Gary Bettman will begin his 15th year as NHL commissioner tomorrow and he ought to celebrate. It’s quite an accomplishment.


Just how he’s managed to survive this long, however, is beyond me. Under Bettman, the NHL has suffered countless setbacks, some of which appear irreparable.



Dan Wetzel, a U.S. columnist with Yahoo.com, agrees, writing, “There has never been a commissioner of a major North American sports league this inept, yet the league’s board of governors keeps employing him, keeps giving him another chance to sink this once-proud, once-vibrant league to new depths. Bettman is on a 14-year run of bad ideas. His latest was a classic, moving the league’s All-Star Game, which featured attention-grabbing young megastars, to midweek on the Versus Network — as opposed to NBC on a weekend. He claimed it would allow Sidney Crosby and Alex Ovechkin to own the sports landscape, unlike some crowded weekend. The result was a catastro­phic 0.7 rating. That’s a meagre 474,298 households in the States that bothered to watch, down 76 per cent from the last All-Star Game. It is par for a season which has seen TV numbers plummet in both the U.S. and Canada (down 20 per cent by some reports), attendance drop and media coverage dwindle.”


Wetzel adds, “The Bettman era has been an unmitigated disaster for the league in virtually every possible way, one outrageously terrible initiative after another ... The league is now overexpanded and overpriced, misplaced and misdirected.
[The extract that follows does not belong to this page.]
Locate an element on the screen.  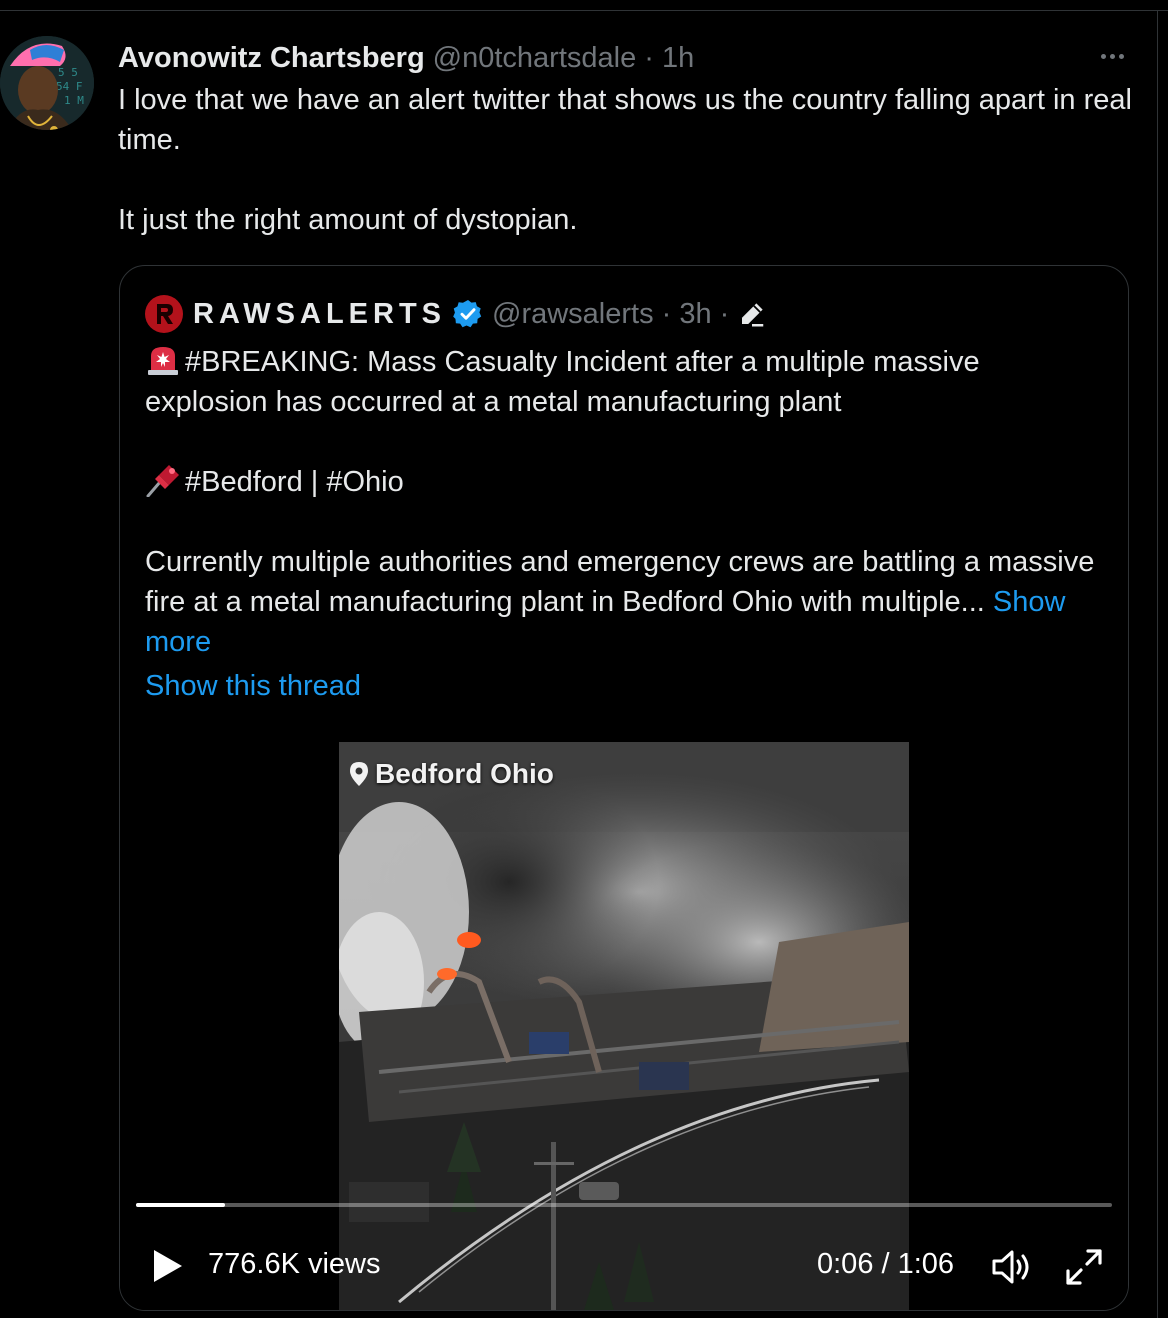
pin-icon is located at coordinates (162, 481).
It is less exciting, less interesting, less traditional and more difficult to follow ...”


Harsh comments, yes, but also bang-on.





•The New Jersey Nets are trying desperately to trade Vince Carter, offering him to Utah for Andrei Kirilenko, to Seattle for Ray Allen and to Memphis for Pau Gasol.


“I don’t care,” Carter is quoted as saying. “I’m content with myself and my game and what I bring to the table. If it happens, it happens, if it doesn’t, it doesn’t.”





•Canadian reliever Eric Gagne hasn’t even reported to the Texas training camp yet but already is part of a team controversy.


That’s because Akinori Otsuka, who was 32-for-36 in saves last year, is fuming that the Rangers handed the closer’s job to Gagne, even though he pitched only two innings in 2006.